(PASSAGE)

──────────────────────────────

- Born: September 18, 1942 Omaha, Nebraska, U.S.
- Died: February 26, 2008 (aged 65) St. Petersburg, Florida, U.S.
- Other names: Fletch
- Known for: Television meteorologist
- Spouse: Cindy
- Children: 3

= Dick Fletcher =

American broadcast meteorologist

Richard R. Fletcher (September 18, 1942 – February 26, 2008) was a broadcast meteorologist. He was Chief Meteorologist for WTSP in St. Petersburg, Florida, for 28 years. He was a holder of the American Meteorological Society Seal of Approval, having received it in 1978.

== Early life ==
Fletcher, a native of Omaha, Nebraska, graduated from the University of Omaha in 1964. He had an early ambition to be a television news broadcaster and started his career in Cedar Rapids, Iowa at KCRG, working as a news anchor and occasionally doing the weather.

In the early 1970s, he began working as a full-time meteorologist at KOA-TV in Denver, Colorado, and spent several years in the city. In 1976, he went to work in Corpus Christi and then back to KMTV in Omaha. In 1980, he left Omaha to begin his tenure at then-ABC affiliate (now CBS affiliate) WTSP-TV as chief meteorologist on March 17, 1980, replacing WTSP's chief meteorologist, Wally Kinnan. After his death, he relinquished the role to WTSP meteorologist Tammie Souza. He was a former member (1987-1993) of the Tampa Bay Regional Planning Council.

──────────────────────────────

(GOAL) Render this sentence from the Dick Fletcher biography in Spanish: "He was Chief Meteorologist for WTSP in St. Petersburg, Florida, for 28 years." The material that comes next isn't needed here.

──────────────────────────────

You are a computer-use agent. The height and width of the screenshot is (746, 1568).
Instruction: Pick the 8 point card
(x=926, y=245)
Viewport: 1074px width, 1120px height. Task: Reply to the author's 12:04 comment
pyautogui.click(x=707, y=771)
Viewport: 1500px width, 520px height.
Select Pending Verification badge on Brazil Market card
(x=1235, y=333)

──────────────────────────────

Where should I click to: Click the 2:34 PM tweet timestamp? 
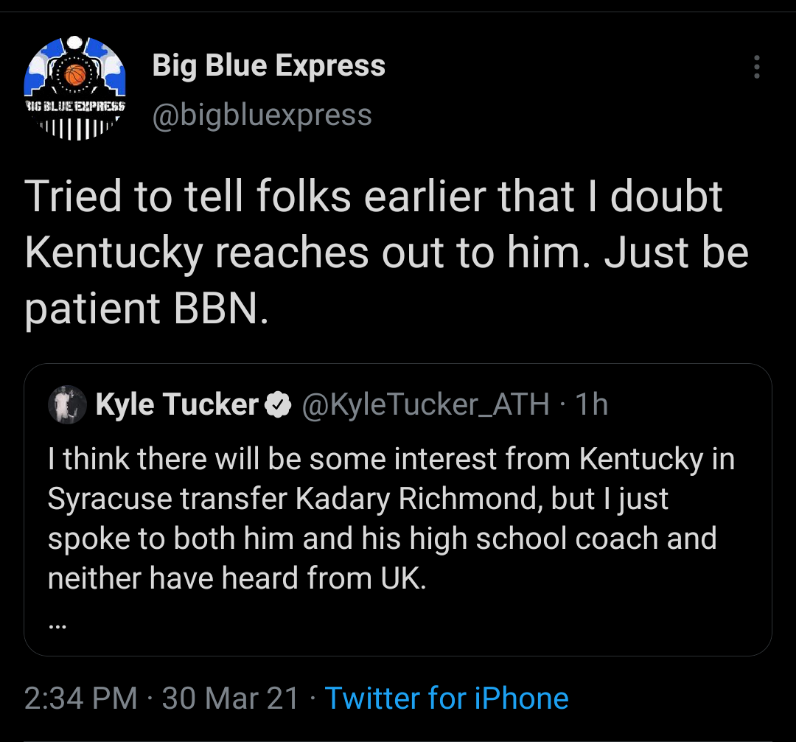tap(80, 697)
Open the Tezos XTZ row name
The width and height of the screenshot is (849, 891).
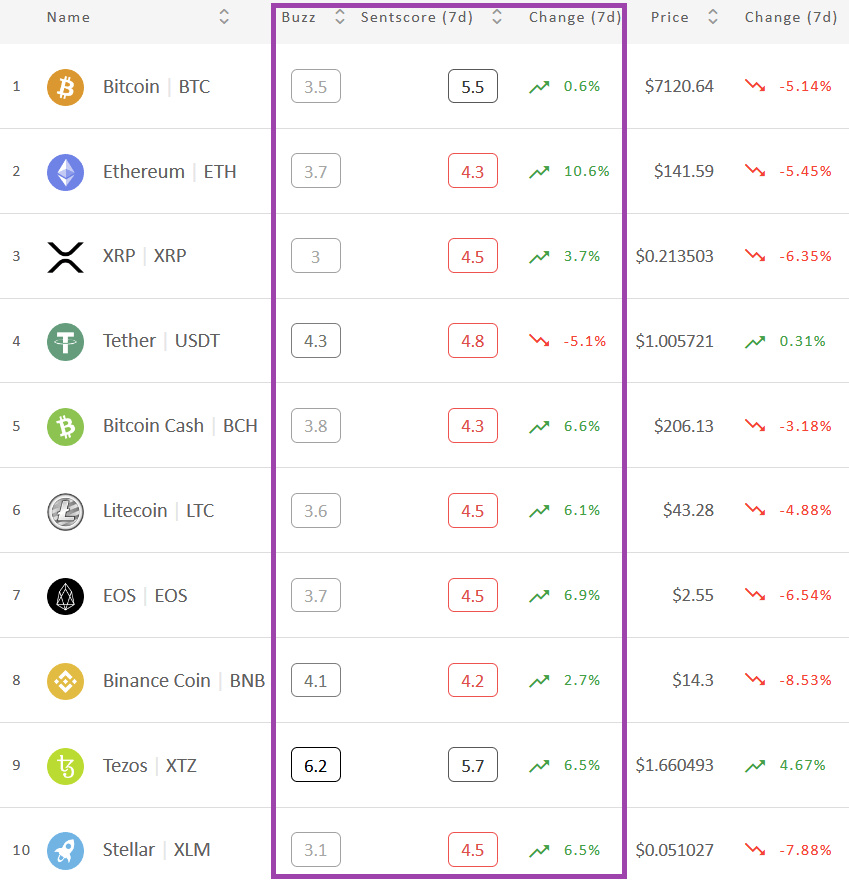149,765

──────────────────────────────

(RIGHT ANSWER) Fue meteorólogo jefe de WTSP en St. Petersburg, Florida, durante 28 años.